INXS was initially a new wave/ska band, as demonstrated on their 1980 eponymous debut and their 1981 sophomore effort Underneath the Colours.

Homeland Success


They didn’t hit it big in their native land until 1982’s Shabooh Shoobah, which also broke into the top 50 of the American charts. Thanks to MTV’s airplay of “The One Thing,” the album gave them their first U.S. top thirty hit the next year.

More Rock and Pop


The follow-up album, The Swing, reached number one at home and produced the Australian chart-topping single, “Original Sin.” By now, the band had changed musical directions and had taken on a more rock-oriented sound with plenty of room for a sleek, pop-funk edge.

American Breakthrough


That paid off when 1985’s Listen Like Thieves climbed to number eleven, while the single “What You Need” soared into the top 5 in the U.S. Supporting tour dates gave stateside audiences a taste of Hutchence’s panther-like sensuality.

International Stardom


The band consciously groomed their next album for mainstream success. They were rewarded when Kick turned them into international stars. Reaching number three in the U.S., the alternative rock album sold over six million copies and spawned four top 10 singles, including the chart-topping “Need You Tonight.”

“Kick”


As their most cohesive album, Kick came together with track after track clicking and creating a perfect dance/rock blend.
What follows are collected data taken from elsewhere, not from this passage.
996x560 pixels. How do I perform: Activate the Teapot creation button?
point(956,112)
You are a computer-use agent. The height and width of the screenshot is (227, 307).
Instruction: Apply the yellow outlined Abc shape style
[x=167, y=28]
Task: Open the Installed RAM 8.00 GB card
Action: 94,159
With the single “Devil Inside” practically dripping sex, Hutchence’s cool-yet-hot animal magnetism was placed front and center. On “New Sensation,” Hutchence and the band created a sound that was the love child of Roxy Music and Motown, with a touch of Michael Jackson tossed in. Then came “Never Tear Us Apart,” which was a power ballad that scaled emotional heights.

More Music


This international success raised INXS to a new platform. They were now considered one of the world’s biggest groups so expectations were high for their next album, X. Genuine enthusiasm greeted top 10 singles like “Suicide Blonde,” with its blues harp, swirling sax work and Hutchence in fiery form, as well as the sinuous and captivating “Disappear.” But critics felt that the rest of the album tried too hard: not bad, just a little formulaic. Still, X was an international top 10 hit.

Popularity Back Home


Critics were more interested in 1992’s Welcome to Wherever You Are. The adventurous and experimental piece combined the INXS sound with sitars and an orchestra, but unfortunately did not crack the U.S. top 10. The group remained popular in Australia, but their next two albums, 1993’s Full Moon, Dirty Hearts and 1997’s Elegantly Wasted, were met with limited commercial success internationally.

Michael Hutchence


Part of the reason for this decline may have been the overexposure of Hutchence. His high profile romances with stars like Kylie Minogue, as well as a well-publicized jet-set lifestyle, created backlash.

Suicide


That came to an end on November 22nd, 1997 when Hutchence was found dead in his hotel room. A rumor persisted that he had died while engaging in autoerotic asphyxiation, but the official ruling was an alcohol and drugs-influenced suicide.

“Rockstar: INXS”


After Hutchence’s death, INXS continued touring. In 2005, they participated in the reality program, “Rock Star: INXS,” in which a new lead singer for the band was chosen from 15 contestants. With winner J.D. Fortune, they released the moderately successful Switch, which yielded the top forty hit, “Pretty Vegas.”

Last Years


The new INXS toured on and off for the next few years and released a Hutchence tribute album, Original Sin, in 2010. This was followed by Fortune’s departure, his subsequent replacement with Ciaran Gribbin and the recording of some new material. However, on November 11th, 2012, INXS announced that that night’s performance at the Perth Arena was their last.

Legacy


After 35 years and 30 million records sold, INXS paved the way for Australian acts. They may be finished, but – as Michael Hutchence once sang: “There’s nothing better we could do/Than live forever.”